John Stumpf has stepped down as CEO and chairman of Wells Fargo amid public pressure.


Edward E. Lawler III ,

John Stumpf has stepped down as CEO and chairman of Wells Fargo amid public pressure.

 Rarely is someone at the top of an organization held accountable for the sins perpetrated by those below – even if they directly or implicitly encouraged them. Will a change at the top be enough to salvage the bank’s reputation and customer relations?  More importantly, will the change in leadership to another insider – Timothy J. Sloan, its previous president and chief operating officer steps into the role vacated by Stumpf ‑‑ put an end to the corporate culture that ran amok at Wells Fargo? Congress, for one, doesn’t have much faith that it will. Within hours of the bank’s anointment of Sloan, who held a senior post at Wells Fargo throughout the scandal, Rep. Maxine Waters, a California Democrat, issued an official statement declaring her concern that Sloan was also culpable in the recent scandal. To think about this question, let’s take a look at how and why the unethical culture Mr. Sloan will inherit actually happened.

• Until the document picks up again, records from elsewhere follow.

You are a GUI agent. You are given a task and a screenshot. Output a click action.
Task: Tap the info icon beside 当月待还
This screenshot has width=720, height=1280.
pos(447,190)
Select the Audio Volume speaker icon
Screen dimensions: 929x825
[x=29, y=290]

It has been said that the Wells Fargo culture Mr. Sloan is inheriting is  the wrong kind of culture. However, if you look at all the verbiage produced by the company on who they are and what they stand for, it comes off sounding like a wonderful culture, dominated by courtesy and customer care. “Everything we do is built on trust. It doesn’t happen with one transaction, in one day on the job or in one quarter. It’s earned relationship by relationship,” John Stumpf – who spent 34 years of his career at the bank – wrote in Wells Fargo’s Vison and Values Statement.

But carefully-crafted mission statements don’t tell what the real culture is. What we know about culture is that it is determined by top management and supervisory behavior, not words. And clearly one of the key corporate behaviors that determines culture is what people see being rewarded and what they see being punished.  What management says is much less important than what management rewards – and when what is said conflicts with what is rewarded, what is rewarded tells everyone what management genuinely believes, values, and wants.

We have spent our careers studying financial rewards in organizations and how they and other management practices affect employees and their organizations. Here is some of what we have learned about using financial rewards as an incentive: When excessively high or difficult goals are set, individuals either do not try to reach them or try to achieve them by beating the system.